Extract provided:
· · ·

85158? The conundrum of a palindrome as the numbers keep adding up and up.

921 E. 2nd ? Home away from home. A landing spot.

1835 Orange Avenue

This post will be my 900th post. Never did I ever imagine that I would write 900 posts. Never did I imagine these posts would continue to be written on a weekly (or more) basis. More on this number next week!

– – – – – – – – – – – – – –

How did numbers impact my days?

A week’s worth of driving. Sorting, labeling, sifting through artifacts, dreams and days gone by. Rooms cleared. Boxes packed out. And still more rooms. Ad infinitum.

Numbers where I stayed. Numbers where I worked. Numbers while I drove. Numbers pounding away every day.

Until finally, an end in sight.

Binary choices?

  • Done? Not done? Where was “good enough”?
  • Making decisions. Not making decisions. Extremes in thoughts and actions.
  • Asking for advice. Some replies. Many texts and messages ignored.

Goal: Task completion

Closing the door on the empty family house of fifty years. Holding tight to memories. Letting go of stuff.

What “stuff” can you let go of? What memories shall you hold instead? How do we continue to move forward in the best possible ways? Beginnings? Endings? Cycles continue.

· · ·

Problem set:
1 - Under the heading "Binary choices?" in the blog post, list each bulleted item.
2 - Answer these from the blog post:
(a) Which numbered post does the writer say this one is?
(b) What goal is named after the bulleted items?
(c) For how many years was the empty house a family house?
3 - Reproduce the stretch of the blog post from "How did numbers" through "and messages ignored.".

Stored records:
· · ·

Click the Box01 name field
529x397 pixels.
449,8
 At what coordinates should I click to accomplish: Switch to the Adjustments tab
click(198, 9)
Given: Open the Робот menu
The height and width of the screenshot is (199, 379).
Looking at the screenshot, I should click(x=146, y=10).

· · ·

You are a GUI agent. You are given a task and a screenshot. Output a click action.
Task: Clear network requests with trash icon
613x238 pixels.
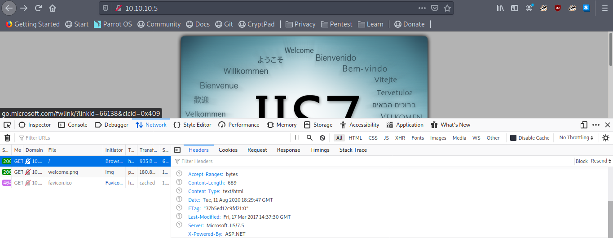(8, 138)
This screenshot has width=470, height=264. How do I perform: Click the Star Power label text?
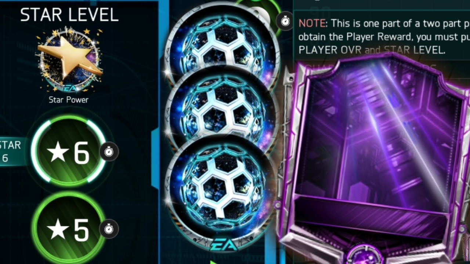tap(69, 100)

· · ·

Answers for this exercise:
1 -
- Done? Not done? Where was "good enough"?
- Making decisions. Not making decisions. Extremes in thoughts and actions.
- Asking for advice. Some replies. Many texts and messages ignored.

2 -
(a) The 900th post.
(b) Task completion.
(c) Fifty years.

3 -
How did numbers impact my days?

A week’s worth of driving. Sorting, labeling, sifting through artifacts, dreams and days gone by. Rooms cleared. Boxes packed out. And still more rooms. Ad infinitum.

Numbers where I stayed. Numbers where I worked. Numbers while I drove. Numbers pounding away every day.

Until finally, an end in sight.

Binary choices?

  • Done? Not done? Where was “good enough”?
  • Making decisions. Not making decisions. Extremes in thoughts and actions.
  • Asking for advice. Some replies. Many texts and messages ignored.